• **Exercise objective**
Below are the records; copy each line in which "computer" occurs.

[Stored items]
=== Begin Enclosure ===
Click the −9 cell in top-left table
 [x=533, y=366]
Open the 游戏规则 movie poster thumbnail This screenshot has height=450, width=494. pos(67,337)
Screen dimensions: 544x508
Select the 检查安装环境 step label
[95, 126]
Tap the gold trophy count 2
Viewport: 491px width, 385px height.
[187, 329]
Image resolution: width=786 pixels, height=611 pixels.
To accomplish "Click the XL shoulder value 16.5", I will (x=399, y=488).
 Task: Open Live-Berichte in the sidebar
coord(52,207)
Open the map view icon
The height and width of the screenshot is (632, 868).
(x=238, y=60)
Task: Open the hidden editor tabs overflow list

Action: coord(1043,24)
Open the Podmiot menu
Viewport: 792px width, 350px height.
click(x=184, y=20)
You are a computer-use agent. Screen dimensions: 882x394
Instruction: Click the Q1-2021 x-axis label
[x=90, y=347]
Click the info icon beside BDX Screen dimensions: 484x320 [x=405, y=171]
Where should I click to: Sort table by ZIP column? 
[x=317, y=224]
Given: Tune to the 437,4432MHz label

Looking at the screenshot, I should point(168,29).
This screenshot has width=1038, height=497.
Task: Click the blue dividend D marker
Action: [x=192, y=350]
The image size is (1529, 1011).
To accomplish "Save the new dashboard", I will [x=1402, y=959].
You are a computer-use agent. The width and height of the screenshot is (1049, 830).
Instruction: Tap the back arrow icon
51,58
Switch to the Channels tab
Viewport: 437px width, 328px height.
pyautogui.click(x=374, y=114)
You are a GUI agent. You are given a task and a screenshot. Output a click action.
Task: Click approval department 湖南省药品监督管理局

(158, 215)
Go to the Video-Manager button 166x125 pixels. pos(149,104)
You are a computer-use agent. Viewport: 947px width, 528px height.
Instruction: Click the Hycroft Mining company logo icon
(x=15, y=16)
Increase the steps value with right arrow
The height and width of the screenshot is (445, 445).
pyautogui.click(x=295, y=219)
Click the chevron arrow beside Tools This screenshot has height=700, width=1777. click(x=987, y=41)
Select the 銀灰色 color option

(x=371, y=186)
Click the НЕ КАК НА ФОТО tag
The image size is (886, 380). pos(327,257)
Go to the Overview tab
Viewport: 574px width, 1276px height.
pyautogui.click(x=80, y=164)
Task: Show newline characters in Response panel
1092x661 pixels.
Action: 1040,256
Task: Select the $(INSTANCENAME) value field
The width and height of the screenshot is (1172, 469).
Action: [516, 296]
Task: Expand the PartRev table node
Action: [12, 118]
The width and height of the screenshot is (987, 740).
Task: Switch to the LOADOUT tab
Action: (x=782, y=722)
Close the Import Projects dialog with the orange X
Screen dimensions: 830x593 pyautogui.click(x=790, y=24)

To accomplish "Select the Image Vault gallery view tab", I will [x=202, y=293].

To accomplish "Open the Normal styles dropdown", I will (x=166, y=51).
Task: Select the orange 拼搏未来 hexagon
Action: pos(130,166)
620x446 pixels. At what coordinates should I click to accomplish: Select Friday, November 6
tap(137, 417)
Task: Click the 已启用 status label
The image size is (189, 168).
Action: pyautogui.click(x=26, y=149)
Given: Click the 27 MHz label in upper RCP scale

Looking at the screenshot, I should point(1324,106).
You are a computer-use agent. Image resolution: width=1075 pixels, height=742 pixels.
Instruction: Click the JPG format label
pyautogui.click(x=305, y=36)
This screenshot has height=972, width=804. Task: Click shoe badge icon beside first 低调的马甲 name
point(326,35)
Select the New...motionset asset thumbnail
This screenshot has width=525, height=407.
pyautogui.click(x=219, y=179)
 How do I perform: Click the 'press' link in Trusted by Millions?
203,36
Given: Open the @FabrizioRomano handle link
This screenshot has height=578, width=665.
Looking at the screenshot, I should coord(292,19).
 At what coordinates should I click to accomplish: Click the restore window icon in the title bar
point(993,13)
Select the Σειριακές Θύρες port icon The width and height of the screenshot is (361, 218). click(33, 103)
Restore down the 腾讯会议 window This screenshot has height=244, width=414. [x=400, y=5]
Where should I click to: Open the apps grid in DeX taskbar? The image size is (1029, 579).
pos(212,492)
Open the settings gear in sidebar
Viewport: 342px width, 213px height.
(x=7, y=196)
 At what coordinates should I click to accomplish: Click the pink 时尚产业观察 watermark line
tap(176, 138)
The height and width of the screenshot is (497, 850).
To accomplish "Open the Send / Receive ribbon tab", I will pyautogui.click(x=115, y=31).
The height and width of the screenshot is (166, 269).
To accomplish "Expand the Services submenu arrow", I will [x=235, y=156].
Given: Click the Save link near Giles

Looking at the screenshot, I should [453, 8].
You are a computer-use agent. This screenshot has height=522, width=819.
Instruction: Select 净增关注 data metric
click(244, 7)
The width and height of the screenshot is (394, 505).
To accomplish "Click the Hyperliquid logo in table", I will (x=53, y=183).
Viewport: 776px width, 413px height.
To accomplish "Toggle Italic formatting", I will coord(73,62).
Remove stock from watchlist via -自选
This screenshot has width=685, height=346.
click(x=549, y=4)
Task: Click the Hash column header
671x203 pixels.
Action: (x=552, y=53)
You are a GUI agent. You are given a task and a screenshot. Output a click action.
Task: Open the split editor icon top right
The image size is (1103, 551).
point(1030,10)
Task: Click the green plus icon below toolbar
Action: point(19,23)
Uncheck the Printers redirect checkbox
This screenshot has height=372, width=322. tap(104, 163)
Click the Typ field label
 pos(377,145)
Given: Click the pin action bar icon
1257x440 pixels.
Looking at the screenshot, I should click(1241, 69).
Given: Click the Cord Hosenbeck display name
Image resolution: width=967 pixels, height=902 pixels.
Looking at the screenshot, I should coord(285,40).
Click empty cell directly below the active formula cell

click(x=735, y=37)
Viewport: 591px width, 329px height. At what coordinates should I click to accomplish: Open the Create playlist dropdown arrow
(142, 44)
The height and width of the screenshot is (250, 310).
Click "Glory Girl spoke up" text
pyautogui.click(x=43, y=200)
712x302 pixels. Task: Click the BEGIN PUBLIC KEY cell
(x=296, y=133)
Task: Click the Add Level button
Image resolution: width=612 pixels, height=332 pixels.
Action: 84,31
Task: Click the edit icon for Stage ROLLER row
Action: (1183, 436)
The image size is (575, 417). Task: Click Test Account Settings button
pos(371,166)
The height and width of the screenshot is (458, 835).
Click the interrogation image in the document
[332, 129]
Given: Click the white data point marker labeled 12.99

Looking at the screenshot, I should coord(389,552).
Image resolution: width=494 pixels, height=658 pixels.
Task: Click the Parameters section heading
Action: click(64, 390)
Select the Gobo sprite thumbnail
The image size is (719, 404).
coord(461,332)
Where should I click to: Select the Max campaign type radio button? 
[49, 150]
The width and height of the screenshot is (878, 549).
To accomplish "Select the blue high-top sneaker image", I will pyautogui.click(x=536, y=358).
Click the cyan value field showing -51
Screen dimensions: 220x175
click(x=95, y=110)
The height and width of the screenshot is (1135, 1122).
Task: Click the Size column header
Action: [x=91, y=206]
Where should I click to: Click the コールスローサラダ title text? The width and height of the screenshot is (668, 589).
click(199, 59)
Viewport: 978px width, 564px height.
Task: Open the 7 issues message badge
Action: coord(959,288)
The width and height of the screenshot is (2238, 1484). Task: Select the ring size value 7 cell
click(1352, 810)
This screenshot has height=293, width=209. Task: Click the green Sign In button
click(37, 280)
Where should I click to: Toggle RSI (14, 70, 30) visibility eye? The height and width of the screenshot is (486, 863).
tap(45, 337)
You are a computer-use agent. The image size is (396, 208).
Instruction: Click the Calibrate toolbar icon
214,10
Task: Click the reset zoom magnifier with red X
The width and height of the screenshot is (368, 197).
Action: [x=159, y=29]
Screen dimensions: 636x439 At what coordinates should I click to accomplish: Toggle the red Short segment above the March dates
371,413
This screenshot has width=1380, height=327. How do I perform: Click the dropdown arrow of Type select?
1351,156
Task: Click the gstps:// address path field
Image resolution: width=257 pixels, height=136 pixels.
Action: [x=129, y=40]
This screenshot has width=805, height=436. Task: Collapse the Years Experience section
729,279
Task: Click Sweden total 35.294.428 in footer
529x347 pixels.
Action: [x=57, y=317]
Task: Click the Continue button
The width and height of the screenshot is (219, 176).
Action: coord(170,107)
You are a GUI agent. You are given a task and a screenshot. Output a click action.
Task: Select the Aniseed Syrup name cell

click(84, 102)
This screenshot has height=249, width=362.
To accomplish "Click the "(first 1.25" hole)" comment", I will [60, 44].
=== End Enclosure ===
• **Written solution**
You are a computer-use agent. Screen dimensions: 882x394
You are a computer-use agent. The width and height of the screenshot is (1049, 830).
You are a computer-use agent. Viewport: 947px width, 528px height.
You are a computer-use agent. Image resolution: width=1075 pixels, height=742 pixels.
You are a computer-use agent. This screenshot has height=522, width=819.
You are a computer-use agent. The image size is (396, 208).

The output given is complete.